# American Airmen Rescue Saudi Aircrew



## DA SWO (Mar 31, 2015)

Guess the HOA guys finally scored!

Good job by the PJ's and Aircrews involved (AKANG/AF Reserve).

—ARIE CHURCH
Djibouti-based Air Force rescue personnel last week plucked a two-man Saudi F-15S crew from the Red Sea after the pair ejected during a strike sortie over Yemen, according to the Saudi government and a press report. An HH-60G rescue helicopter from Camp Lemonnier, Djibouti, recovered the Saudi airmen on March 26, in coordination with US Navy ships in the area, within two hours of the request for assistance, reported the Wall Street Journal. "Both pilots are reported in good health and high spirits" and were taken to King Khalid AB, Saudi Arabia, for treatment, according to a March 28 release from the Saudi embassy in Washington, D.C. Air Force Reserve Command HH-60s of the 303rd Expeditionary Rescue Squadron are currently deployed to Camp Lemonnier alongside pararescue personnel and Alaska Air National Guard HC-130 tankers supporting Joint Task Force-Horn of Africa.

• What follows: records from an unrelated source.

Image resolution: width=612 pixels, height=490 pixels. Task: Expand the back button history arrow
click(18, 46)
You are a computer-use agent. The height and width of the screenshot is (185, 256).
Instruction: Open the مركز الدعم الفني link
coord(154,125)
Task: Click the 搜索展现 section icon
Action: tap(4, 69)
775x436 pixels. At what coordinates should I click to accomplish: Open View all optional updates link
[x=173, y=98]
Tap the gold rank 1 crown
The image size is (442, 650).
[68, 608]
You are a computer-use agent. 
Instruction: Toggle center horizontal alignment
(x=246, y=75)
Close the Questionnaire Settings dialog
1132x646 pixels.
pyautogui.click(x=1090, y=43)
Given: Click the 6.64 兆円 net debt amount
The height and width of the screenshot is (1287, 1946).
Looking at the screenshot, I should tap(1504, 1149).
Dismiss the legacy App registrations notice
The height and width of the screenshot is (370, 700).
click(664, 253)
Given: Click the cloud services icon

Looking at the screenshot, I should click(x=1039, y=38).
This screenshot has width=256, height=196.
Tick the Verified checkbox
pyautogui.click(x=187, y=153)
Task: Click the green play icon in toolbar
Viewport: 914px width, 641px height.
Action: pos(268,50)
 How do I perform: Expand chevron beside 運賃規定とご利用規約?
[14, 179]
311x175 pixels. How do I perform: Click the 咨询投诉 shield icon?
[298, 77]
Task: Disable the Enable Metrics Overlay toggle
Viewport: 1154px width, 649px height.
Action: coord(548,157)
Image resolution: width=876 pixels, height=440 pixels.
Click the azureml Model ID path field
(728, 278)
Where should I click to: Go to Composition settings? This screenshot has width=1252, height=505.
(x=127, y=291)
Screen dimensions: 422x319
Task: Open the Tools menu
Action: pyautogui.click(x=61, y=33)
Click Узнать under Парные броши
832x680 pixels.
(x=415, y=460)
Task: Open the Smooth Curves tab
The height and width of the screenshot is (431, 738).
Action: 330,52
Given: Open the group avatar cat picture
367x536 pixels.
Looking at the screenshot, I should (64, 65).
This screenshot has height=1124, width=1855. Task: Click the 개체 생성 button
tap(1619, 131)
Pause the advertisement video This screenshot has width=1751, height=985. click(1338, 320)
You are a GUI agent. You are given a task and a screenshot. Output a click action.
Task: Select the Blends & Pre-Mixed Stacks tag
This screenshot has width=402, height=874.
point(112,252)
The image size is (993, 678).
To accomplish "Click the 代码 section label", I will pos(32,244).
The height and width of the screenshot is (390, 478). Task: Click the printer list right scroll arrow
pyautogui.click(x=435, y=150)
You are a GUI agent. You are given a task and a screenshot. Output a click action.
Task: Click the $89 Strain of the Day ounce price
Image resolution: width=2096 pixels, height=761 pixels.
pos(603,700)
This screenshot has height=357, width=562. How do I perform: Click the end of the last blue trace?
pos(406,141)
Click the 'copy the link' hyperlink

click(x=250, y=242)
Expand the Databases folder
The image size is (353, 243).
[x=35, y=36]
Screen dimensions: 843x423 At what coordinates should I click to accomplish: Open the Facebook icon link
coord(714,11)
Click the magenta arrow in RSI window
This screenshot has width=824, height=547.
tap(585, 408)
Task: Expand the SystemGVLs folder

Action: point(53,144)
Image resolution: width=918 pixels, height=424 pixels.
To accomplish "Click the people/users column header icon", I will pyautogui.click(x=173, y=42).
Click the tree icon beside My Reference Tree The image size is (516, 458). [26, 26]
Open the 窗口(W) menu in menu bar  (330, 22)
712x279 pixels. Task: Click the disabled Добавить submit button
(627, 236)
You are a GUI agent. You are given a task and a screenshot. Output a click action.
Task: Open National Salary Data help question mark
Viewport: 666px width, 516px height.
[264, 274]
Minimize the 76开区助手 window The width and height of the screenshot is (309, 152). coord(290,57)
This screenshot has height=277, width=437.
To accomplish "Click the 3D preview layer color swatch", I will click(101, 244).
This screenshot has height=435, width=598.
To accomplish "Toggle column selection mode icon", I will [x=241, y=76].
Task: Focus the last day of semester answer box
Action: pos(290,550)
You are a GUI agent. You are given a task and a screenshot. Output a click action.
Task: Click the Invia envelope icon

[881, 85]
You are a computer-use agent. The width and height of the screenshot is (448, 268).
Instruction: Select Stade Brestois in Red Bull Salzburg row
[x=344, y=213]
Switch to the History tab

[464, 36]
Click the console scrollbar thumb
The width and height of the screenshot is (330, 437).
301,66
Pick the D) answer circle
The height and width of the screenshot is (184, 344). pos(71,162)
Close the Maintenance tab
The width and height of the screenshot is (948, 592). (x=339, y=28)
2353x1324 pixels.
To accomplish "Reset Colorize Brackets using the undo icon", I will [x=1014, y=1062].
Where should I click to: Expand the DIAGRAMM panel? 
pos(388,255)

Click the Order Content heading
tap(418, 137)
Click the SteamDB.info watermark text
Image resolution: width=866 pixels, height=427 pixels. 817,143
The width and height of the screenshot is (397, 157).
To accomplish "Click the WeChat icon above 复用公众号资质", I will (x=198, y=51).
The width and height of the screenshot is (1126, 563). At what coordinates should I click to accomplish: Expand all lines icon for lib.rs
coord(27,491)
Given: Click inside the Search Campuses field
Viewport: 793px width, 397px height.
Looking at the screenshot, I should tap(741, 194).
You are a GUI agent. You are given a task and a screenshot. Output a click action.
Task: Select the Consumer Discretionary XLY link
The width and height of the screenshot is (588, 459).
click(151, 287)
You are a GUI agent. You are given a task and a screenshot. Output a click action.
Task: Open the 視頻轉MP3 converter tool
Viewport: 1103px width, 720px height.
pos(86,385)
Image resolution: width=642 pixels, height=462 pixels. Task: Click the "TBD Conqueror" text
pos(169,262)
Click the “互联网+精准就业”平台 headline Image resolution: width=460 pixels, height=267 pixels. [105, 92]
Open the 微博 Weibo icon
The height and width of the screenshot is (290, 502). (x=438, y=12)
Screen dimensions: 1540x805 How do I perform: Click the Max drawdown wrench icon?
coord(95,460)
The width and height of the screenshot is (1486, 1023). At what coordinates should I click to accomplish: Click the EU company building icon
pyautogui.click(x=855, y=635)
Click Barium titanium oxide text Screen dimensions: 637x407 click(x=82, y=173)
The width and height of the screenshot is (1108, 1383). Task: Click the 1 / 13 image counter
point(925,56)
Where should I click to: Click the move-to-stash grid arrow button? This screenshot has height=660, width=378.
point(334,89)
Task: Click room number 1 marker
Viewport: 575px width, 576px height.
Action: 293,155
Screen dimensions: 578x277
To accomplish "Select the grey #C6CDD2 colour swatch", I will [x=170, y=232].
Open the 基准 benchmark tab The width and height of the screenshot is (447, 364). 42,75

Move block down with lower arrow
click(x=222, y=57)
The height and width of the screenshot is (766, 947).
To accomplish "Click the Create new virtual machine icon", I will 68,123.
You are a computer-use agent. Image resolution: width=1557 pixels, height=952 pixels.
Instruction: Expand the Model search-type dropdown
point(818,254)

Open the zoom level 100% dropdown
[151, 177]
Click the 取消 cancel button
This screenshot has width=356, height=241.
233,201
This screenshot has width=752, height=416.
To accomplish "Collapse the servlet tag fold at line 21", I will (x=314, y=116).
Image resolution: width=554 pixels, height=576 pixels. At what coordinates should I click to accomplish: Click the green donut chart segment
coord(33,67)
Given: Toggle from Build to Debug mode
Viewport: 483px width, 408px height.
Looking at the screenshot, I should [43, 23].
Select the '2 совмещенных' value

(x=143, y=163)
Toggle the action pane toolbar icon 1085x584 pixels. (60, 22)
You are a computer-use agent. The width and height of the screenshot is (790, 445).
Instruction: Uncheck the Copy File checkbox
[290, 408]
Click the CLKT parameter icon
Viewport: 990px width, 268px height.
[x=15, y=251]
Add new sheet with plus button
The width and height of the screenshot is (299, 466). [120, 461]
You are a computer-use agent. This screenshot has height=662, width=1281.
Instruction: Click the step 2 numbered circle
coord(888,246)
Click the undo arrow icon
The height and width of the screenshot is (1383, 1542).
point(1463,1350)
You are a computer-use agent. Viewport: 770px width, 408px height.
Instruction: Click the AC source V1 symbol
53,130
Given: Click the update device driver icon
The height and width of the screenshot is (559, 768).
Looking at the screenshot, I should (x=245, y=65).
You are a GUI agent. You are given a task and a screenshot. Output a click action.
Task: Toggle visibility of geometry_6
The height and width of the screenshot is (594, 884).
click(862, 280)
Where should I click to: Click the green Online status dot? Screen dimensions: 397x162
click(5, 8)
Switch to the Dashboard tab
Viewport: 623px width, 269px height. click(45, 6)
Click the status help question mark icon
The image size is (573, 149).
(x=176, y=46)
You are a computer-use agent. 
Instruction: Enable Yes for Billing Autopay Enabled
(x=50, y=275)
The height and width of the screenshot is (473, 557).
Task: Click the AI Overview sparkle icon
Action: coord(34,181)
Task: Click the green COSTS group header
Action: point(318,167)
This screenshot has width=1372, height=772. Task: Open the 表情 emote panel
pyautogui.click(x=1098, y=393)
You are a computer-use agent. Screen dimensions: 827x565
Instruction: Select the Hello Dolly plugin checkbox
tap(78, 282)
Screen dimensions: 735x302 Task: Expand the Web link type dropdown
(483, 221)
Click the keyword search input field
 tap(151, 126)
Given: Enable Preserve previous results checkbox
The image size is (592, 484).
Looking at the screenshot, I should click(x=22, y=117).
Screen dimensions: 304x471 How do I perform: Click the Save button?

Saudi Arabia kicked off an Arab coalition air offensive against the Iranian-backed Houthi rebels in Yemen last week.


----------



## Ooh-Rah (Mar 31, 2015)

Ooof.  After what happened to the Jordanian pilot, I have to imagine an aircrew with trouble has a pucker-factor increase even more than what would be expected.


----------



## Gunz (Apr 2, 2015)

Get some AKANG and rotorheads from 303rd ERS!


----------